Many agent demos tell the story this way: the user says one sentence, and the software immediately moves.

That is good demo storytelling, but it is not good architecture. For a local agent harness that needs to be maintained, the more reliable path is to generate a bridge trace before calling SketchUp.

A bridge trace is the explicit operation plan before live execution. It lets the system answer “what am I going to do?” before it answers “what did I do?”

Trace separates planning from execution

In SAH, plan_project_execution derives a project-level bridge trace from the current design_model.json. This does not require live SketchUp.

The trace can include wall operations derived from space bounds, wall-with-opening operations from explicit walls and hosted openings, placement operations from component instances, component placement or fallback from lighting entries, and a final scene info query.

This is not just a dry run. It is a compilation step from project truth into an intermediate representation the host application can execute.

With that intermediate representation, the system can check before live execution:

  • whether any object cannot become an operation;
  • whether each operation has a stable id;
  • whether payloads are complete;
  • whether rollback behavior is explicit;
  • whether clean replay is required;
  • whether partial execution should be refused.

Headless planning helps developers

If every validation step requires opening SketchUp, development becomes slow and CI becomes difficult.

Bridge trace planning lets many problems be checked headlessly: whether initialization creates valid truth, whether truth can generate a complete execution trace, whether schema changes break trace generation, whether component metadata is sufficient for placement, and whether imported walls or openings can replay.

Live SketchUp integration remains necessary, but it should not carry all verification. A better strategy is: most logic headless, key host-application paths live.

Partial execution must not be silent

Suppose a project has 20 objects and 3 of them cannot be converted into bridge operations. The system could execute the other 17.

That may sound tolerant, but it is dangerous in a design tool.

The resulting scene may look successful while missing walls, lights, openings, or components. Screenshots, saves, and visual reviews would then be based on a false result.

SAH therefore treats silent partial execution as the wrong default. Unless the agent makes omitted objects explicit to the designer and intentionally continues, missing truth should not be packaged as success.

That is a product-quality boundary, not a minor error-handling detail.

Clean replay prevents stale geometry

Repeated execution creates another common failure mode.

If every run adds new generated objects to SketchUp without removing old generated geometry, the scene becomes contaminated. Visually, you see an accumulation, not the current truth.

Bridge trace plus clean replay helps: clean harness-managed layers or objects first, replay from the current design_model.json, widen the clean scope for import replay when required, and check for scene contamination after execution.

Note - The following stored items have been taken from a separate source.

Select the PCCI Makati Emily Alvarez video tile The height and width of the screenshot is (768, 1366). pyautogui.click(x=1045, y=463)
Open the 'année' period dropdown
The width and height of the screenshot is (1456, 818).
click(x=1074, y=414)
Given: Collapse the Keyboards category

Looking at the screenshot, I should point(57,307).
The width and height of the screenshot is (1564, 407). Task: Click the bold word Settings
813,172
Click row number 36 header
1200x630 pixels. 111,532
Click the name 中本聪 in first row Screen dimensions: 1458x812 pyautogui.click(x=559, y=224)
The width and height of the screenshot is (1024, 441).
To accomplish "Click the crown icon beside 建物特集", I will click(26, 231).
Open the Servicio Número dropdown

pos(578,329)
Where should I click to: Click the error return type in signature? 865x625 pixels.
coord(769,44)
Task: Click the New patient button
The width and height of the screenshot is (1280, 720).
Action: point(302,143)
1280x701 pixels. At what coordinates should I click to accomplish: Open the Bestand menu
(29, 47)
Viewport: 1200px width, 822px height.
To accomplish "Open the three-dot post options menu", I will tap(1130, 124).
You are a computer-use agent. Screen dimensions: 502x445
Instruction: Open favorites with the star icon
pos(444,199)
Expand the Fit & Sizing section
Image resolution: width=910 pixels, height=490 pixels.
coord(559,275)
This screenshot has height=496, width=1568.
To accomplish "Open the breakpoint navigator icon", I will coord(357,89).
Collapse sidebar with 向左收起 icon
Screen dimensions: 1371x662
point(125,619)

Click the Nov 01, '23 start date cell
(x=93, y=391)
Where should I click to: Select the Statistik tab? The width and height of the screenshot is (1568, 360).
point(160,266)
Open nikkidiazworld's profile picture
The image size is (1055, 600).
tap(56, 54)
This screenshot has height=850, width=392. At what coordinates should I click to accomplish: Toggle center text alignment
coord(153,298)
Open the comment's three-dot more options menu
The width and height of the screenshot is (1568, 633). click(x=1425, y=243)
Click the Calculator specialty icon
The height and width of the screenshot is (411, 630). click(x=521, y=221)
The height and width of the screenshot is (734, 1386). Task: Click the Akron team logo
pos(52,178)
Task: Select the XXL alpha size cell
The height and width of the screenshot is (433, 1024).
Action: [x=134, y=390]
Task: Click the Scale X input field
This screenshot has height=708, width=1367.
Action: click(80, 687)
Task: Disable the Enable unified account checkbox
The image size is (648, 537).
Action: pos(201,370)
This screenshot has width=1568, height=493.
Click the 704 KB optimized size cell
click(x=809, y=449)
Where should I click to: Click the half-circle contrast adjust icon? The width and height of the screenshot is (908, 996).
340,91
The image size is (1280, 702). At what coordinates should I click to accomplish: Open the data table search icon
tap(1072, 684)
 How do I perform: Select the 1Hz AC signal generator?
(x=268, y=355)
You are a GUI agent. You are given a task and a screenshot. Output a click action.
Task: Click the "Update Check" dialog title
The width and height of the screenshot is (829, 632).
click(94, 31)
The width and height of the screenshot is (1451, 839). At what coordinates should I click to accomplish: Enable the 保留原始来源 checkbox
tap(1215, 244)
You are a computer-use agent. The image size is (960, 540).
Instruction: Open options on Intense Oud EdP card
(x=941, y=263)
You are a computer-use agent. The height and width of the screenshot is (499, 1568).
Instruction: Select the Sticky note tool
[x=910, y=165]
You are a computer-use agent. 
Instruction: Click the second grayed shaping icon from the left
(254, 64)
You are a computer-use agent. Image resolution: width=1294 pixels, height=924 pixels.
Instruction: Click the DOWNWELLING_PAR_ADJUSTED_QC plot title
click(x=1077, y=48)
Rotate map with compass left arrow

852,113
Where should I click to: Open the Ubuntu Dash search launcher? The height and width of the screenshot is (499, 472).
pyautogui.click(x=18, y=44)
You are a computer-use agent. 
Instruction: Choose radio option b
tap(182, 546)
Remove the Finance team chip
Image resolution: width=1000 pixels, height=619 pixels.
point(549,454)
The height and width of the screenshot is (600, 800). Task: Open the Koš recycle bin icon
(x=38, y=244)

That is how visual review can inspect current truth rather than historical leftovers.

Operation id is the debugging coordinate

Each operation needs a stable id.

Without operation ids, failure becomes “SketchUp execution failed.” With operation ids, the system can say which placement failed, which wall was not generated, which opening had no valid host wall, which component fallback was used, and which rollback step failed.

For the agent, that information can become a next repair action. For developers, it becomes testable and debuggable evidence.

Feedback is not just logging

After trace execution, bridge results should not remain only in an execution report.

On success, entity ids and operation metadata need to be written back to design_model.json. On failure, error data should identify the operation and rollback state clearly enough to guide repair.

That lets the next agent call continue from current truth instead of guessing from the SketchUp scene.

A good agent harness lets execution feedback update state. It does not treat feedback as disposable console output.

Why this is not a tutorial yet

Bridge trace is an architecture concept, not merely a command. Concrete commands and examples should become tutorials only after they are verified against the current product repository.

This article fixes the developer mental model first: live host execution should not be the first inspectable object. The trace should be.

Without a trace or equivalent intermediate representation, local agent products become black boxes quickly. It becomes hard to separate what the LLM said, what the tool planned, and what the host application actually did.